--- Catatan terdaftar ---

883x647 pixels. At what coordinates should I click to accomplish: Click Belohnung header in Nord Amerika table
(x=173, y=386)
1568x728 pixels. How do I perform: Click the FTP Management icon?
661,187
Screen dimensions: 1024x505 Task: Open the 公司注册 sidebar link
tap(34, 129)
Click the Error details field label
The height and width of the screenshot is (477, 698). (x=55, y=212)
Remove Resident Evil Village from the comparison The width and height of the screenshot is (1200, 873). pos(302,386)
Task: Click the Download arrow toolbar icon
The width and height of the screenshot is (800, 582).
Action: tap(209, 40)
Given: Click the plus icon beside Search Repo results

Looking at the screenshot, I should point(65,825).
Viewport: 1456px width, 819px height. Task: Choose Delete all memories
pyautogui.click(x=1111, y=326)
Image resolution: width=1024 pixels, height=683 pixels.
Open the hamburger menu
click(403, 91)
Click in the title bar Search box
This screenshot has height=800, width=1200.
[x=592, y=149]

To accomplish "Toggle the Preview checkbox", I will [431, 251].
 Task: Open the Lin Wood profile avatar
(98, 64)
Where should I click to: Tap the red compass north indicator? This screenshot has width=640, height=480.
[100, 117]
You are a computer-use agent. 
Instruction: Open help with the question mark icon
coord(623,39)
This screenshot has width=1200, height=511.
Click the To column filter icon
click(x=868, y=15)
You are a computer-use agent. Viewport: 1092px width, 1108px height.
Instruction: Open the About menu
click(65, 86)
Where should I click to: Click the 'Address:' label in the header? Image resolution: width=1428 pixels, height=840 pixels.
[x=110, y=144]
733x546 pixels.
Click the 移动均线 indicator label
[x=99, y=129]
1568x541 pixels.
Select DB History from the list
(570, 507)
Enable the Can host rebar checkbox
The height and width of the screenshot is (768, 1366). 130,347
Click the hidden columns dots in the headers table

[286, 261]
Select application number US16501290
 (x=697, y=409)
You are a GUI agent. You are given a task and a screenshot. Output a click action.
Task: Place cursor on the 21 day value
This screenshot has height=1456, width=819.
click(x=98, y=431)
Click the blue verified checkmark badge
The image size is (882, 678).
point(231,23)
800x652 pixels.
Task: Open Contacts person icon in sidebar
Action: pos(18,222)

---

- _Tantangan_:
Ubah semua baris catatan di atas menjadi daftar bernomor dan lewati baris yang kosong.

- _Hasilnya_:
1. 883x647 pixels. At what coordinates should I click to accomplish: Click Belohnung header in Nord Amerika table
2. (x=173, y=386)
3. 1568x728 pixels. How do I perform: Click the FTP Management icon?
4. 661,187
5. Screen dimensions: 1024x505 Task: Open the 公司注册 sidebar link
6. tap(34, 129)
7. Click the Error details field label
8. The height and width of the screenshot is (477, 698). (x=55, y=212)
9. Remove Resident Evil Village from the comparison The width and height of the screenshot is (1200, 873). pos(302,386)
10. Task: Click the Download arrow toolbar icon
11. The width and height of the screenshot is (800, 582).
12. Action: tap(209, 40)
13. Given: Click the plus icon beside Search Repo results
14. Looking at the screenshot, I should point(65,825).
15. Viewport: 1456px width, 819px height. Task: Choose Delete all memories
16. pyautogui.click(x=1111, y=326)
17. Image resolution: width=1024 pixels, height=683 pixels.
18. Open the hamburger menu
19. click(403, 91)
20. Click in the title bar Search box
21. This screenshot has height=800, width=1200.
22. [x=592, y=149]
23. To accomplish "Toggle the Preview checkbox", I will [431, 251].
24.  Task: Open the Lin Wood profile avatar
25. (98, 64)
26. Where should I click to: Tap the red compass north indicator? This screenshot has width=640, height=480.
27. [100, 117]
28. You are a computer-use agent. 
29. Instruction: Open help with the question mark icon
30. coord(623,39)
31. This screenshot has width=1200, height=511.
32. Click the To column filter icon
33. click(x=868, y=15)
34. You are a computer-use agent. Viewport: 1092px width, 1108px height.
35. Instruction: Open the About menu
36. click(65, 86)
37. Where should I click to: Click the 'Address:' label in the header? Image resolution: width=1428 pixels, height=840 pixels.
38. [x=110, y=144]
39. 733x546 pixels.
40. Click the 移动均线 indicator label
41. [x=99, y=129]
42. 1568x541 pixels.
43. Select DB History from the list
44. (570, 507)
45. Enable the Can host rebar checkbox
46. The height and width of the screenshot is (768, 1366). 130,347
47. Click the hidden columns dots in the headers table
48. [286, 261]
49. Select application number US16501290
50.  (x=697, y=409)
51. You are a GUI agent. You are given a task and a screenshot. Output a click action.
52. Task: Place cursor on the 21 day value
53. This screenshot has height=1456, width=819.
54. click(x=98, y=431)
55. Click the blue verified checkmark badge
56. The image size is (882, 678).
57. point(231,23)
58. 800x652 pixels.
59. Task: Open Contacts person icon in sidebar
60. Action: pos(18,222)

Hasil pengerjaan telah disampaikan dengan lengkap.